NeuSDFusion: A Spatial-Aware Generative Model for 3D Shape Completion, Reconstruction, and Generation¶

Conference: ECCV 2024
arXiv: 2403.18241
Area: Image Generation

TL;DR¶

Proposes NeuSDFusion, a 3D shape generation framework based on a hybrid tri-plane SDF representation (NeuSDF) and a spatial-aware Transformer autoencoder.

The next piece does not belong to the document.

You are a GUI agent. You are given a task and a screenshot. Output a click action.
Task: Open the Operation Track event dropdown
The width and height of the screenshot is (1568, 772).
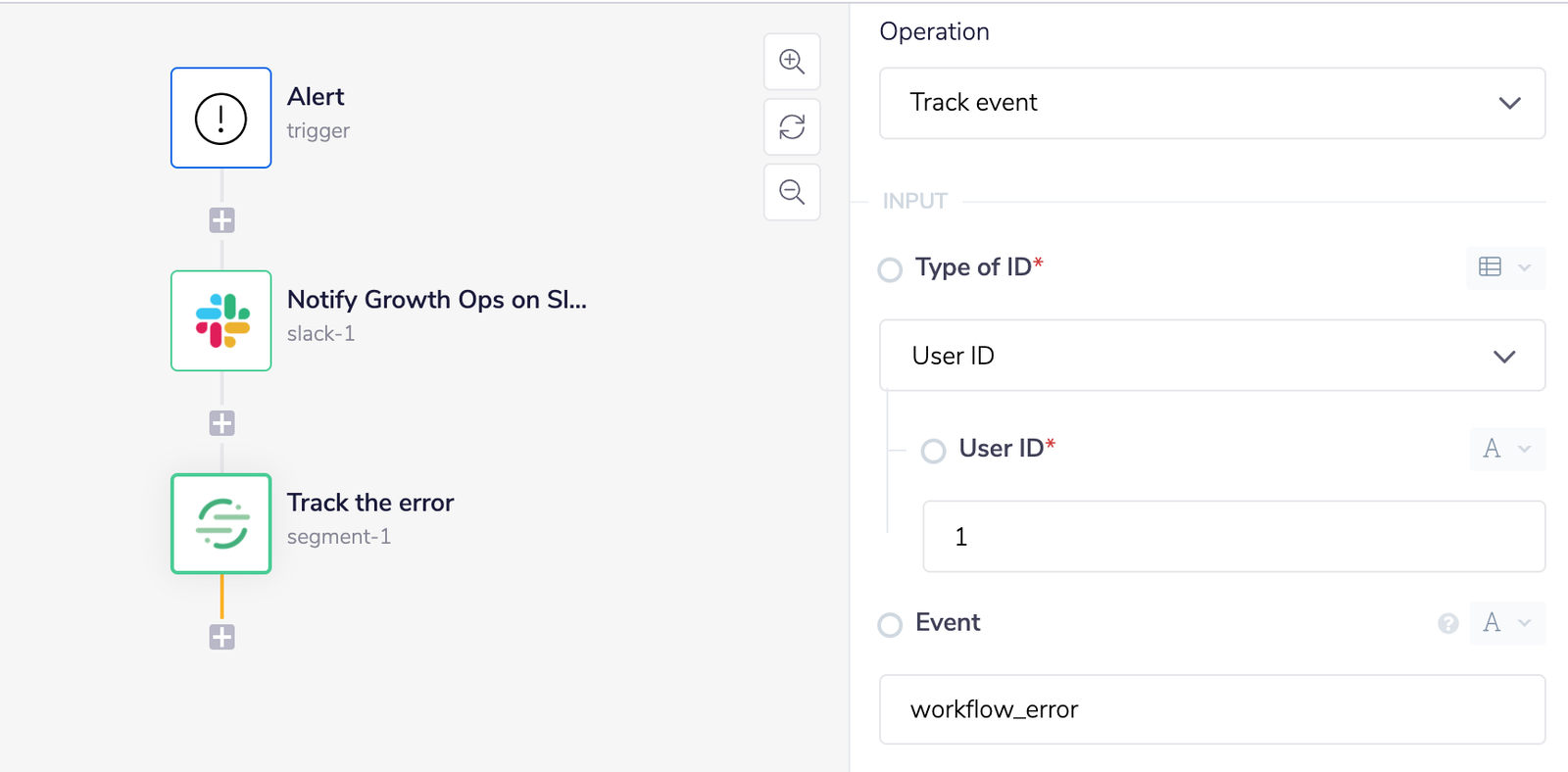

By preserving the spatial correspondences among tri-planes, it achieves state-of-the-art (SOTA) performance in tasks such as unconditional generation, multimodal shape completion, single-view reconstruction, and text-to-3D generation.

Background & Motivation¶

Rise of Tri-plane Representations: Tri-planes compactly represent 3D information using three orthogonal 2D planes, which is more efficient than voxels or point clouds.
Neglect of Spatial Consistency in Existing Methods:
- Methods like NFD and DiffusionSDF concatenate the three planes along the channel dimension and treat them as an RGB image, ignoring that there is no explicit relationship between the same coordinates of different planes.
- Rodin's 3D-aware convolution aggregates features using pooling, which loses contextual information and fails to generate smooth surfaces.
Memory Constraints of 3D Representations: TSDF stores distance fields using 3D voxels, which consumes substantial memory and makes it difficult to capture fine-grained shape features.
Representation Limitations of NFD: Tri-planes are learned from discrete occupancy grids, limiting their representational capacity by the grid resolution.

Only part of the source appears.